### 本文
▽

年一の息抜き

 私の会社は年に1回慰安という事で社員旅行があるという事を工場長から聞いていた。今年もそういう時期に来ていた。ただ、前回は非常に凄惨なようだったのである。

 会社は二交代勤務なので土曜日の昼勤まで行ない夜勤はなしにして、作業終業後の5時に会社を出発しようという予定だったらしい。ところが、頼んでいたバスが他の会社の通勤に使われていたようで、会社に来たのは3時間後の午後8時過ぎだったそうだ。
 まずここで最初の遅れがでたのである。(他の会社の通勤バスとは何ともタイらしい・・・)
 それから、タイ人の大好きな海へ向け出発。
 目的地はラヨーンとの事であった。

 何処の社員旅行でもそうだが、バスに乗ってしまえばすぐに宴会の始まりである。
 タイにいる人なら知っていると思うが、田舎の方からバスで遊びにでる時はバスの中はディスコ状態になる。太鼓を叩いたりしながら皆が踊りだす。そうして、ウップンを晴らすのだろう。
 当然酒が入ればテンションは上がりそして生理現象が近くなるのは当たり前である。
 バスはちょくちょくガソリンスタンドに寄る事になる。
 ここで二つ目の遅れが拍車をかける。

 余談だが、タイの主要幹線道路のガソリンスタンドは日本でいうドライブインと同じで何処に寄っても大きなトイレがあり、と同時にお土産を売っている店やコンビニが必ずある。
 そこでまたアルコールの仕入れが可能になる。
 ドライブインではなくガソリンスタンドでアルコール類を売っているのである。

 日本では絶対あり得ない事の一つだろう。

 話を戻すが、何とかラヨーンに着いたのは夜中の12時を回っていたそうだ。本当ならもっと早く着いて、キャンプファイヤーでもやる予定だったのだろうが出来なかったらしい。しかし、飲む事は出来る訳で皆朝まで起きていたようだ。

△

### 本文の設問
a: 社員旅行の文章で、旅行の目的地とされていたのはどこか答えなさい。
b: 社員旅行の文章のうち、「タイにいる人なら知っていると」から「ドライブインではなくガソリンスタンドでアルコール類を売っているのである。」までのすべてを一字も変えずに書き写しなさい。
c: 社員旅行の文章の最後の文を受けて、その先を書き継ぎなさい。

[保存済みのデータ]
▽

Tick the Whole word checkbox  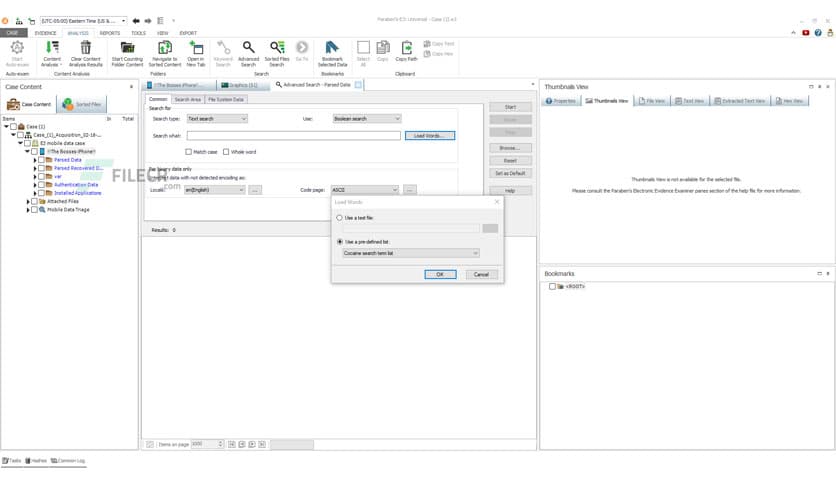[227, 152]
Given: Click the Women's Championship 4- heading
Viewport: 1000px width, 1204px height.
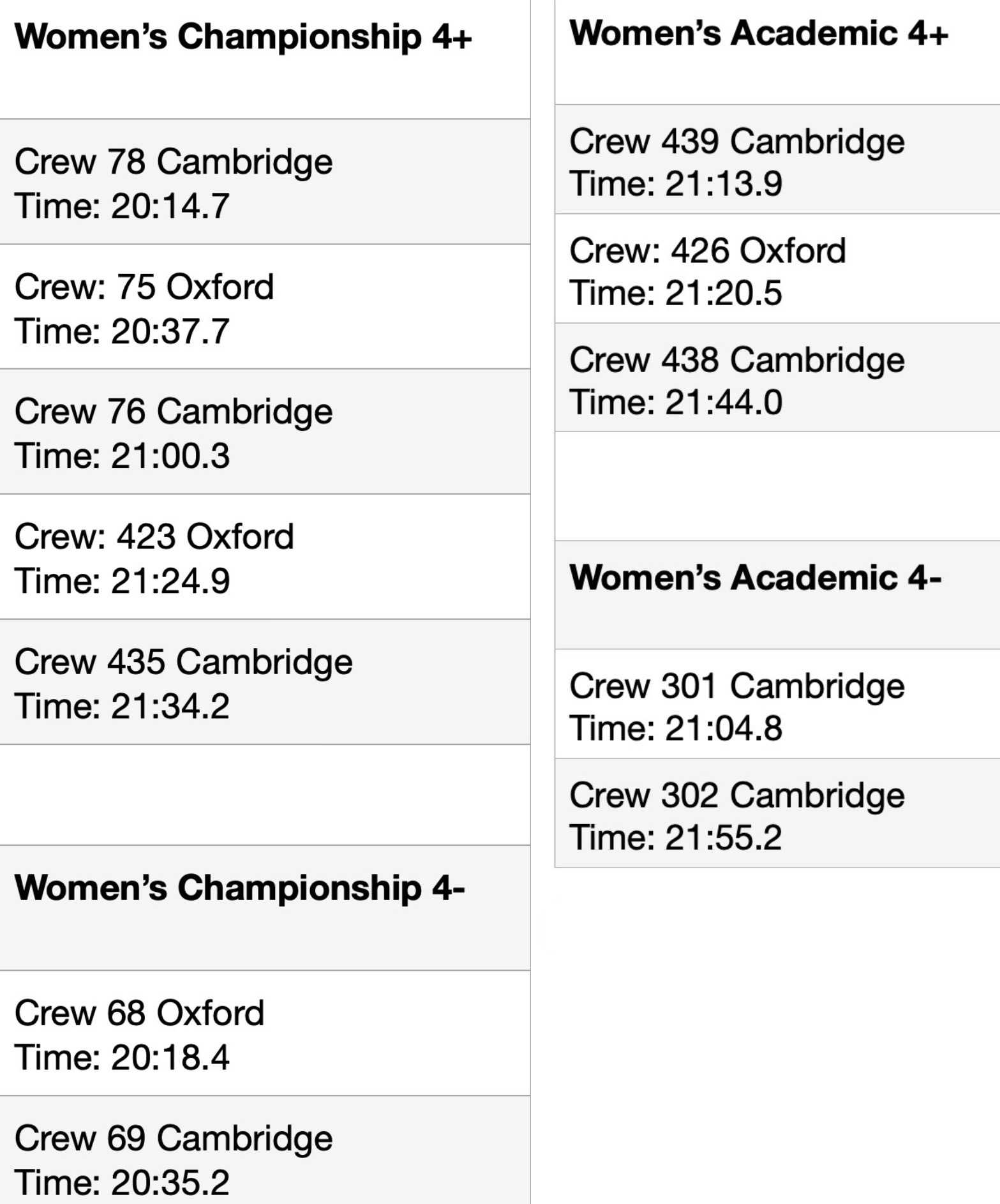Looking at the screenshot, I should (x=239, y=888).
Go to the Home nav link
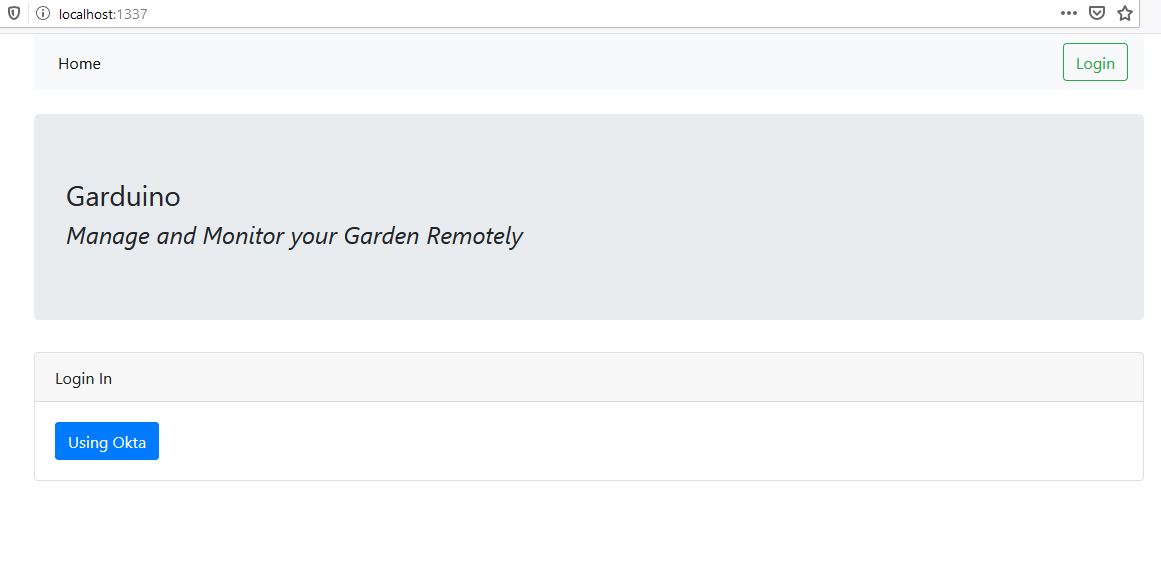The image size is (1161, 572). tap(79, 64)
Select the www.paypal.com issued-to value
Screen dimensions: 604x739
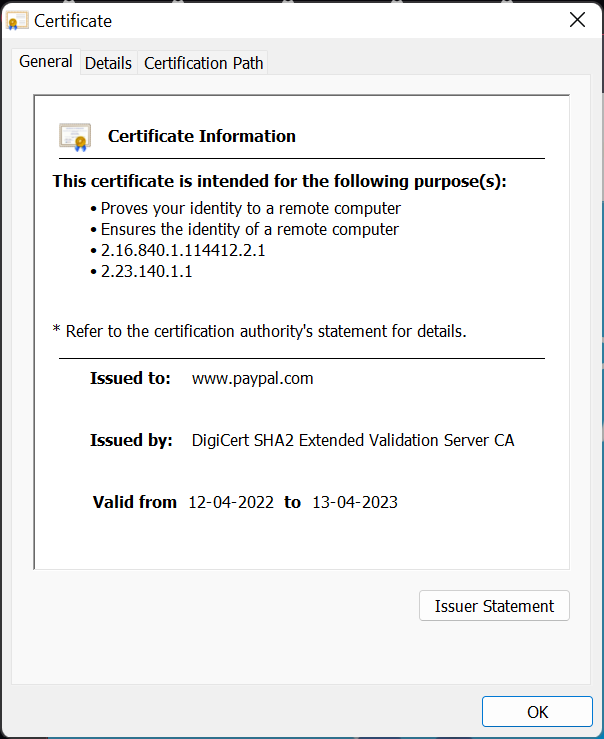pos(253,378)
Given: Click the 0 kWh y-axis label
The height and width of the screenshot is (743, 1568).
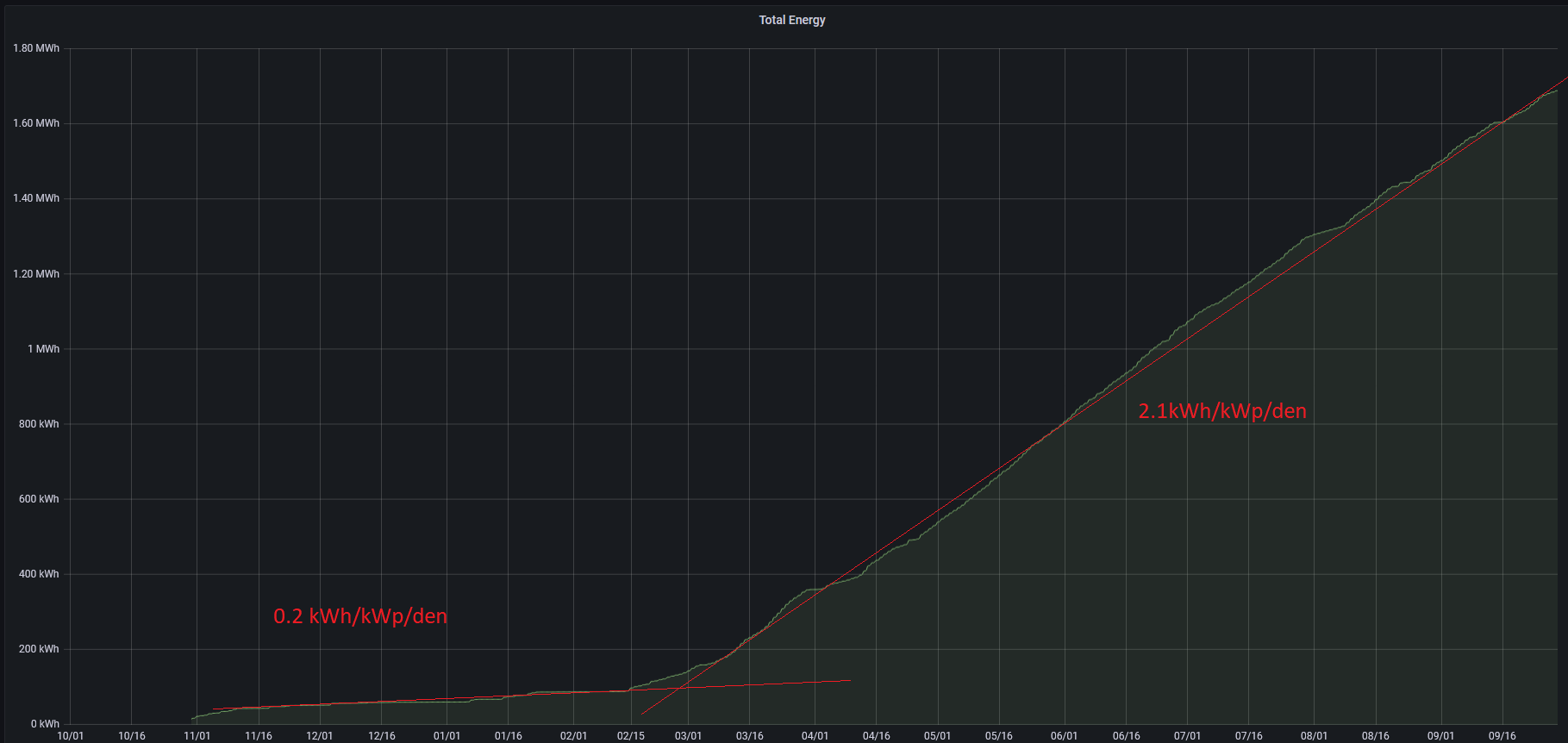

△

### 解答
a: ラヨーンである。

b:
タイにいる人なら知っていると思うが、田舎の方からバスで遊びにでる時はバスの中はディスコ状態になる。太鼓を叩いたりしながら皆が踊りだす。そうして、ウップンを晴らすのだろう。
 当然酒が入ればテンションは上がりそして生理現象が近くなるのは当たり前である。
 バスはちょくちょくガソリンスタンドに寄る事になる。
 ここで二つ目の遅れが拍車をかける。

 余談だが、タイの主要幹線道路のガソリンスタンドは日本でいうドライブインと同じで何処に寄っても大きなトイレがあり、と同時にお土産を売っている店やコンビニが必ずある。
 そこでまたアルコールの仕入れが可能になる。
 ドライブインではなくガソリンスタンドでアルコール類を売っているのである。

c:
 しかし、そこでまた異常事態が発生した。
 俗に言う急性アルコール中毒になった者がでて病院に行ったというのである。
 その後も、従業員同士での乱闘があったりで、何とも予定外の出来事が多数起こったという事であった。

 
そして、朝にはもう帰路につくとの事で、殆んど海に入る事はなかったそうだ。
 こんな内容だったのでタイ人工場長は今後バス旅行は二度といやだと言っていたそうである。

 そして、今年はどうなったかというと、同じように土曜日の夜勤をなくしてパーティーをする事になった。
 会社の状況が今一つという事もあり、あまり金をかけないようにという事で会社から程近い川で大きな船に乗ってのアユタヤまでの遊覧船上パーティーをする事になったのである。
 川は会社から15分位の所にあり、何百人も乗れる大きな船がある。多分、チャオプラヤー川とつながっているのであろう、毎日タイ独特の大きな貨物船が川をさかのぼって行くのを眼にする。その位大きな川である。

 その船で酒を飲みながら食事が出来るわけだが、バンドや歌手もついての宴席なので当然アルコールがまわれば、みんな踊りだす。
 バスの変わりに、船がディスコになる。
 でも、私が思っていたより皆おとなしい。女性陣は結構積極的に踊っていたが、男性陣は遠慮をしていたのであろうか、あまり騒ぐものがいなかった。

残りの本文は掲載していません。